Les organismes économiques ont appelé le 12 septembre à l’élection rapide d’un président de la République, mettant en garde contre un effondrement économique en cas de vacance prolongée à la tête de l’Etat.

« Le pays part à la dérive, les institutions sont paralysées et depuis plus de quatre mois, nous avançons à tâtonnement, sans chef de l'État », a déploré le président des organismes économiques, Adnane Kassar, qui a appelé les députés à revenir au jeu démocratique et à exercer leur devoir d'élus.
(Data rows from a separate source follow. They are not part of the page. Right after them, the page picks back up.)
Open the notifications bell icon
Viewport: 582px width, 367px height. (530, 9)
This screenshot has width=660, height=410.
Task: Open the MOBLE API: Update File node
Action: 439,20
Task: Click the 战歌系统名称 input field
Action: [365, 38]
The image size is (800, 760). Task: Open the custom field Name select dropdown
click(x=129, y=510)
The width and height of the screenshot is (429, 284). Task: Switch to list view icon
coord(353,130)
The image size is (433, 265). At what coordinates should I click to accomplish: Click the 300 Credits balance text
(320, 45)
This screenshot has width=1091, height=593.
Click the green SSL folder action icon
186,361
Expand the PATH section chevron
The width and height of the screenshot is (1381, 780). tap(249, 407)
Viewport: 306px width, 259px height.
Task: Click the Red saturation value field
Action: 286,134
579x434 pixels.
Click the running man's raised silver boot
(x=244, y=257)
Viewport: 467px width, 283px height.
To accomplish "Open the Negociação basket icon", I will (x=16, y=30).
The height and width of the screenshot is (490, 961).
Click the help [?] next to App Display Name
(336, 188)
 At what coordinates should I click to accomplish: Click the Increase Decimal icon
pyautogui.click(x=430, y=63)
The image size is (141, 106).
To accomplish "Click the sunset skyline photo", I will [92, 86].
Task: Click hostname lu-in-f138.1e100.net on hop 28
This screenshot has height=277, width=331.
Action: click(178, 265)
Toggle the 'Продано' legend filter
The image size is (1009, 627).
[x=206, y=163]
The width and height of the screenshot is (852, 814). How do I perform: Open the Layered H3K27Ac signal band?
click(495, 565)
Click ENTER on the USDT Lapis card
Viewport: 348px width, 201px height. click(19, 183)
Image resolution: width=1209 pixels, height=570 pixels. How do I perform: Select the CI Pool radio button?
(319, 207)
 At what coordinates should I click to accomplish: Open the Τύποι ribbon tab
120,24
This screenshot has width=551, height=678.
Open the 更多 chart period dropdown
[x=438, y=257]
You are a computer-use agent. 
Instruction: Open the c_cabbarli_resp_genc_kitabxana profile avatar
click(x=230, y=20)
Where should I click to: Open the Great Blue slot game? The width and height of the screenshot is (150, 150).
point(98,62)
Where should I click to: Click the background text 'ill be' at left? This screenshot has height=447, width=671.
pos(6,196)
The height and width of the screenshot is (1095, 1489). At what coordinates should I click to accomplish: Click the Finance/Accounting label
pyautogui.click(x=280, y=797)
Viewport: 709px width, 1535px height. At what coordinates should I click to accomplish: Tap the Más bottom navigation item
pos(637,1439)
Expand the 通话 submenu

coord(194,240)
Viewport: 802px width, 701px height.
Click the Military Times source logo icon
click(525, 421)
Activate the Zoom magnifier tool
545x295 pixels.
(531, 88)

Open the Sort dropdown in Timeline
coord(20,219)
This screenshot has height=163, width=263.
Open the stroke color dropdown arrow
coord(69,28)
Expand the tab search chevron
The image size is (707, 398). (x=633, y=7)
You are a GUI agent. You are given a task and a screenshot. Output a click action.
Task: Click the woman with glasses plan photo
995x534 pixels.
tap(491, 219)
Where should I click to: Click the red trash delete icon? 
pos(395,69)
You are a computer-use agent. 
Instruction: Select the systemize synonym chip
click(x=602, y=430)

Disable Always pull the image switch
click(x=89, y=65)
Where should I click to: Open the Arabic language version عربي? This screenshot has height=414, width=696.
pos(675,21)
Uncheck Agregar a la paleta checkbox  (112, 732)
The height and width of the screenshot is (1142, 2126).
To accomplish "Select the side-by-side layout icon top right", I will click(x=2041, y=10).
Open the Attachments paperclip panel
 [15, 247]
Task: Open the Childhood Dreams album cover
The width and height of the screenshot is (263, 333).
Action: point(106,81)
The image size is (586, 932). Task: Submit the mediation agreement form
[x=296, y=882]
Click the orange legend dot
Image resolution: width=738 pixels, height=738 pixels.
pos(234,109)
Le président de la Chambre de commerce, d'industrie et d'agriculture de Beyrouth et du Mont-Liban (CCIAB), Mohammad Choucair, s’est interrogé : « quel homme d'affaires voudrait investir dans un Liban sans président ? Quel touriste voudrait s'y aventurer sans président ? Quel État voudrait nous aider financièrement sans président ? Les seuls qui se sentent bien dans ce vide institutionnel qu'est devenu le pays sont les terroristes et les voleurs ».

De son côté, le président de l'Association des commerçants de Beyrouth (ACB) Nicolas Chammas a averti les députés : « vous n'avez plus le choix, si vous voulez sauver le pays, le 23 septembre doit être la date de l'élection d'un président de la République ».

Selon le président de l'Association des industriels libanais (Ail) Fady Gemayel, « les pertes en termes d’investissements que le Liban a subies entre 2011 et 2014 peuvent se chiffrer à 13 milliards de dollars, soit un tiers du PIB ».